In her chapter on managing jealousy in open relationship, Pines discusses open marriages, swingers, the polyfidelitous Kerista commune, and an open commune. It was interesting to read her observations and analysis of the different groups, especially since she doesn’t really account for people in open polyamorous relationships, in which romantic love with other partners is allowed. All of those she interviewed only had casual sex as options, or in the case of the Keristas, has non-hierarchical relationships within a closed group.
Reading this book was really enlightening for me on a couple different levels. As someone who has experienced a lot of jealousy, it was helpful to read about some other techniques I can use to cope with jealousy.
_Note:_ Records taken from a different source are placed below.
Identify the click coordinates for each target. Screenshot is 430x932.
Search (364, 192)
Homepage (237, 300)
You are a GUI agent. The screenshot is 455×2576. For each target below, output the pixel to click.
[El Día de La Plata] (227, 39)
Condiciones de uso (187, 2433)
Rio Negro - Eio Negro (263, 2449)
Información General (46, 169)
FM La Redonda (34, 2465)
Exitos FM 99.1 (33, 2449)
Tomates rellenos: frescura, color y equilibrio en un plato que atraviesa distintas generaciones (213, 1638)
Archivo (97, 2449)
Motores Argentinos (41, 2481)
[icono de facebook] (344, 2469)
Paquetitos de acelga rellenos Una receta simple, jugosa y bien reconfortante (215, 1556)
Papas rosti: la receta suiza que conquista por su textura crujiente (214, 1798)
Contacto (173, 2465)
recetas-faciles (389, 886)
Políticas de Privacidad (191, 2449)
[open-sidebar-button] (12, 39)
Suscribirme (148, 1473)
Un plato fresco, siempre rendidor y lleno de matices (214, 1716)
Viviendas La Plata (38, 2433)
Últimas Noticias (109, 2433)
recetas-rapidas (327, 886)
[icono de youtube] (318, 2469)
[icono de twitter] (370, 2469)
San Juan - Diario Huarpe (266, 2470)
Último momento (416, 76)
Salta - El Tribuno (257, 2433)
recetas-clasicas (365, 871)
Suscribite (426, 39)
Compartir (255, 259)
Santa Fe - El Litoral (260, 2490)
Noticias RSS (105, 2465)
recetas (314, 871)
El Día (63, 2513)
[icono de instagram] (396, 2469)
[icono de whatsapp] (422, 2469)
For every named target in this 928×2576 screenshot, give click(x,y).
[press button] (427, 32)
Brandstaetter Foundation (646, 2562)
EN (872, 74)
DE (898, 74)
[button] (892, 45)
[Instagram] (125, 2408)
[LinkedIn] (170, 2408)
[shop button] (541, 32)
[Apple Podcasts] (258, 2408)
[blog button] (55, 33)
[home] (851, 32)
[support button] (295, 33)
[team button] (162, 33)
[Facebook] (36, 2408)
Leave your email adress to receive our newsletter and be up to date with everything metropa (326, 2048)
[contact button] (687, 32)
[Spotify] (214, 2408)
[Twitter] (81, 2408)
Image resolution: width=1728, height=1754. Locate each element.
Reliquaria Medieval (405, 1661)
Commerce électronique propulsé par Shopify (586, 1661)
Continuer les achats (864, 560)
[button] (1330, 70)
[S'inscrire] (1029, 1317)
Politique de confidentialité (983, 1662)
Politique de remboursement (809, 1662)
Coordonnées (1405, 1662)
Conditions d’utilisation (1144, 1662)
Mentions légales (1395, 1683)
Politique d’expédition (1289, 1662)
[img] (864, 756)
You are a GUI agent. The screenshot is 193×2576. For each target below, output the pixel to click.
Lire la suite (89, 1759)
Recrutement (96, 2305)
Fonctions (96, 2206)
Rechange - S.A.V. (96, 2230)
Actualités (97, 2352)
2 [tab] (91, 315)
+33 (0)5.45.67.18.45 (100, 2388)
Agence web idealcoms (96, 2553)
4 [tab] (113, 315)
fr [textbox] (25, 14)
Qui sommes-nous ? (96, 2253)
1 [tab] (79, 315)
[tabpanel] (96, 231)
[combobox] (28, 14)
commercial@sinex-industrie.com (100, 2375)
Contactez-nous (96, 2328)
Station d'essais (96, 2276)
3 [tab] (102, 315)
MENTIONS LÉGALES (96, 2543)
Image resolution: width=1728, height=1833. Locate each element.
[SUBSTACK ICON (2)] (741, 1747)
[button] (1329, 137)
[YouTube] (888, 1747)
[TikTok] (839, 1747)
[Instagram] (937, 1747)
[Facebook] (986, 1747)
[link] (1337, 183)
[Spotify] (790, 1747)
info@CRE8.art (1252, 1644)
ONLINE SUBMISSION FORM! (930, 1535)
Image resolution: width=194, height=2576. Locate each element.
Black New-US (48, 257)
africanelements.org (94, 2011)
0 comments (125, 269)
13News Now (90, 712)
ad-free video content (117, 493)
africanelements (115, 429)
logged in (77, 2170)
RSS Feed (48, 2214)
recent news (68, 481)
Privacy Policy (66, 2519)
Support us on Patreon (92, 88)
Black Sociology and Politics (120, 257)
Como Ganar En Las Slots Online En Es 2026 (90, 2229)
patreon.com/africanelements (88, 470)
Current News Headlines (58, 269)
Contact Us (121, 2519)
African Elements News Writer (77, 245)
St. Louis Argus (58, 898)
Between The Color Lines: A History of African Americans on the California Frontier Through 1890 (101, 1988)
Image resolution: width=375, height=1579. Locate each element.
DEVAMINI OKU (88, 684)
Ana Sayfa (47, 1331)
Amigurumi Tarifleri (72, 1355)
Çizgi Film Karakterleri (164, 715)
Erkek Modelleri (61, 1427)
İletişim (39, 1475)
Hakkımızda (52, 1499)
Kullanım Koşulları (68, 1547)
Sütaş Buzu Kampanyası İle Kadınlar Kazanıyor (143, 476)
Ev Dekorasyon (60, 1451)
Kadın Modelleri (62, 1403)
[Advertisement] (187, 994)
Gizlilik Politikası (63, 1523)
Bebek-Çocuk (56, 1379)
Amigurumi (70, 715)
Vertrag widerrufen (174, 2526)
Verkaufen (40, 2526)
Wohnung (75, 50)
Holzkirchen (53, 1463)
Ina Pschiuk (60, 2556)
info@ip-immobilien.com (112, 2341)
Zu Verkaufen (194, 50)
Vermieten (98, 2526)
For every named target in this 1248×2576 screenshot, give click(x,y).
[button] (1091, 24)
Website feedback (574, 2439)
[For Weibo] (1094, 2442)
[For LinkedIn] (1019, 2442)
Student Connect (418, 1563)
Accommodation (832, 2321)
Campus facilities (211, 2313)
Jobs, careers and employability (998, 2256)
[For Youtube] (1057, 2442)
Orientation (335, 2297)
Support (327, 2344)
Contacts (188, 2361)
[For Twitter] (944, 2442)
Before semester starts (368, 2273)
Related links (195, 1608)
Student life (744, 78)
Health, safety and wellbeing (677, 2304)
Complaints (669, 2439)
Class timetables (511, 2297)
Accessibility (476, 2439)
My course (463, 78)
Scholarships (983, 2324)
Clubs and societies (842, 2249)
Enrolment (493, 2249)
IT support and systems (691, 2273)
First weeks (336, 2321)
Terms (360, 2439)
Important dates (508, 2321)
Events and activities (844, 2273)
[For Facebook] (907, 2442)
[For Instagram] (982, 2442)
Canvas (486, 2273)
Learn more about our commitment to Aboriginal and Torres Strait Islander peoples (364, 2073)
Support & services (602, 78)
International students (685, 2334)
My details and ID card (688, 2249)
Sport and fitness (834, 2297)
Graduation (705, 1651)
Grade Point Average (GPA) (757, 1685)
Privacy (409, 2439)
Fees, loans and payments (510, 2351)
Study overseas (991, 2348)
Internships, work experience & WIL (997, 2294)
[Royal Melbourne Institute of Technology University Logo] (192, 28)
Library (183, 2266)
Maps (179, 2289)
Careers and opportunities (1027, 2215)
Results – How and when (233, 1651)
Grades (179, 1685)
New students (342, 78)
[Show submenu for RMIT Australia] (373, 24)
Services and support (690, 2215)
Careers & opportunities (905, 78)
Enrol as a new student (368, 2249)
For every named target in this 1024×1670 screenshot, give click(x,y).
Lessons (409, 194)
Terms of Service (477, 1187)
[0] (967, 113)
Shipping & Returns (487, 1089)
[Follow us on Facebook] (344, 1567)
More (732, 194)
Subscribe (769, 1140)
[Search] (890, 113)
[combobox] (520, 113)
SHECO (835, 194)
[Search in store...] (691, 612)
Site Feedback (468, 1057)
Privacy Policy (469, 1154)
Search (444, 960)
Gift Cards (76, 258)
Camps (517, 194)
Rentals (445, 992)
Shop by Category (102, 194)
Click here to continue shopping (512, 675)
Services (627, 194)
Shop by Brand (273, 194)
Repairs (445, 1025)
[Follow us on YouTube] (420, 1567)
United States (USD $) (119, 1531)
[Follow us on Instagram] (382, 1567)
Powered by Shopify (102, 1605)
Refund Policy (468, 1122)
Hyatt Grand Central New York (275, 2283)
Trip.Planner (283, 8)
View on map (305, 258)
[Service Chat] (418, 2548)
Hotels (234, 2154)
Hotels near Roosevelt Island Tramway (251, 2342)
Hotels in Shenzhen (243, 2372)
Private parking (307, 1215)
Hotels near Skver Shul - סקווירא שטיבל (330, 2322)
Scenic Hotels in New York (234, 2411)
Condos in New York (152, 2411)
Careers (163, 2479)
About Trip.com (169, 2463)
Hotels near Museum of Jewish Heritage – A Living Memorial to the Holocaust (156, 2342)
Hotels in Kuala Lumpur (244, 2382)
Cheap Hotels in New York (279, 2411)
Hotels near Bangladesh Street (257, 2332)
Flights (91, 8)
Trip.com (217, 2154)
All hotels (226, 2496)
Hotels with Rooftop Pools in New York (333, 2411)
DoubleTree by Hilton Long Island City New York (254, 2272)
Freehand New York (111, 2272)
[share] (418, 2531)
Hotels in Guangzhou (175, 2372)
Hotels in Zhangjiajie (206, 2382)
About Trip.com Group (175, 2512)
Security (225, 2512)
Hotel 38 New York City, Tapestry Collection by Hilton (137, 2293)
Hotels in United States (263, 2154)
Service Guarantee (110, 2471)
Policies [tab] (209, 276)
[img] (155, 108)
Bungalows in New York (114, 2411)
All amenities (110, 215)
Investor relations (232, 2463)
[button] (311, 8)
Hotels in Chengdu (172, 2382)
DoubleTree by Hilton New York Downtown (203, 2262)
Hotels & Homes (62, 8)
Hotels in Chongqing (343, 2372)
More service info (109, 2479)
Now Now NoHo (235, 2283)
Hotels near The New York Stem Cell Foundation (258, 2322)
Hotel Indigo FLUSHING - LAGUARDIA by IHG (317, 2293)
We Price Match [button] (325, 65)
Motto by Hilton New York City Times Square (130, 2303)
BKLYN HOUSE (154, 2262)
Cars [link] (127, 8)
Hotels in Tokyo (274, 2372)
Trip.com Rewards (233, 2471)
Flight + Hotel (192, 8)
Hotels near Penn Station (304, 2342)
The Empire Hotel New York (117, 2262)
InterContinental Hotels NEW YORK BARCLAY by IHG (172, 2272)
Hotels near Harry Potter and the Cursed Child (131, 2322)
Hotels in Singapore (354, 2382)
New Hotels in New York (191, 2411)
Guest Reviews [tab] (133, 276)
It was also really helpful to read about the systems approach, and how relationship dynamics can highlight jealousy issues. Because Pines also wrote the book for therapists working with individuals and couples dealing with jealousy, it was a really awesome insight into the kind of work I’ll be doing over the next few years in my Couples & Family Therapy program. I really liked filling out the romantic jealousy questionnaire at the end of the book; it was enlightening for me to reflect on what kinds of situations make me feel jealous, and to what degree. This book reads a little bit like an accessible textbook, and so it might feel a little dry to some readers, but I appreciated all of her discussion about the different approaches and the chance to reflect on my experiences.